TRY IT ▸ Every record must be retyped exactly as it reads.

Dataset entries
=== Begin Enclosure ===
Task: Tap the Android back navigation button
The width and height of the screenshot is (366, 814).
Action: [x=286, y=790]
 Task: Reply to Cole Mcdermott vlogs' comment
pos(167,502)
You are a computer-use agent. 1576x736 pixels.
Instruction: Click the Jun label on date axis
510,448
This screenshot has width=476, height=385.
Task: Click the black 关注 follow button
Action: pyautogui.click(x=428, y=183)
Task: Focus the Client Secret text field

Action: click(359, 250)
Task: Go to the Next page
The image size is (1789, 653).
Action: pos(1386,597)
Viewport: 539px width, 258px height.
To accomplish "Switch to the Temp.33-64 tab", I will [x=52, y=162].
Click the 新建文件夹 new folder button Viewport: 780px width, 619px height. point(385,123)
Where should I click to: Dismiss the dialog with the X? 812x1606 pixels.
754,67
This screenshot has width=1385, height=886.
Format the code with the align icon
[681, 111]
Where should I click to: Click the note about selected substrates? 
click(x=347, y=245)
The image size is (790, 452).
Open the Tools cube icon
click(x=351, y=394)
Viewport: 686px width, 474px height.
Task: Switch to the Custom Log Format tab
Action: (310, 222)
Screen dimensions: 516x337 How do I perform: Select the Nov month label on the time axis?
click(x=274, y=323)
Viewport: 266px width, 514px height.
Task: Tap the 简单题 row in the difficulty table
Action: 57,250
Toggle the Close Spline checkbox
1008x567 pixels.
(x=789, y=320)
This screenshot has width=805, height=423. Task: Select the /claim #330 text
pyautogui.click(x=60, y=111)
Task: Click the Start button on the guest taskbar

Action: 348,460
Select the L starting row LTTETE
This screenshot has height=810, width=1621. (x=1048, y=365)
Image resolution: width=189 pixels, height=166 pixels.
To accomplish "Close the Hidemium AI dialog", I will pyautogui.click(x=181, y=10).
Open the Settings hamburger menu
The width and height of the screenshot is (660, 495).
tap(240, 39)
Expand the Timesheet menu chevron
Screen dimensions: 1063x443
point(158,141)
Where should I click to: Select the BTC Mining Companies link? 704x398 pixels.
=== End Enclosure ===
ANSWER ▸
Task: Tap the Android back navigation button
The width and height of the screenshot is (366, 814).
Action: [x=286, y=790]
 Task: Reply to Cole Mcdermott vlogs' comment
pos(167,502)
You are a computer-use agent. 1576x736 pixels.
Instruction: Click the Jun label on date axis
510,448
This screenshot has width=476, height=385.
Task: Click the black 关注 follow button
Action: pyautogui.click(x=428, y=183)
Task: Focus the Client Secret text field

Action: click(359, 250)
Task: Go to the Next page
The image size is (1789, 653).
Action: pos(1386,597)
Viewport: 539px width, 258px height.
To accomplish "Switch to the Temp.33-64 tab", I will [x=52, y=162].
Click the 新建文件夹 new folder button Viewport: 780px width, 619px height. point(385,123)
Where should I click to: Dismiss the dialog with the X? 812x1606 pixels.
754,67
This screenshot has width=1385, height=886.
Format the code with the align icon
[681, 111]
Where should I click to: Click the note about selected substrates? 
click(x=347, y=245)
The image size is (790, 452).
Open the Tools cube icon
click(x=351, y=394)
Viewport: 686px width, 474px height.
Task: Switch to the Custom Log Format tab
Action: (310, 222)
Screen dimensions: 516x337 How do I perform: Select the Nov month label on the time axis?
click(x=274, y=323)
Viewport: 266px width, 514px height.
Task: Tap the 简单题 row in the difficulty table
Action: 57,250
Toggle the Close Spline checkbox
1008x567 pixels.
(x=789, y=320)
This screenshot has width=805, height=423. Task: Select the /claim #330 text
pyautogui.click(x=60, y=111)
Task: Click the Start button on the guest taskbar

Action: 348,460
Select the L starting row LTTETE
This screenshot has height=810, width=1621. (x=1048, y=365)
Image resolution: width=189 pixels, height=166 pixels.
To accomplish "Close the Hidemium AI dialog", I will pyautogui.click(x=181, y=10).
Open the Settings hamburger menu
The width and height of the screenshot is (660, 495).
tap(240, 39)
Expand the Timesheet menu chevron
Screen dimensions: 1063x443
point(158,141)
Where should I click to: Select the BTC Mining Companies link? 704x398 pixels.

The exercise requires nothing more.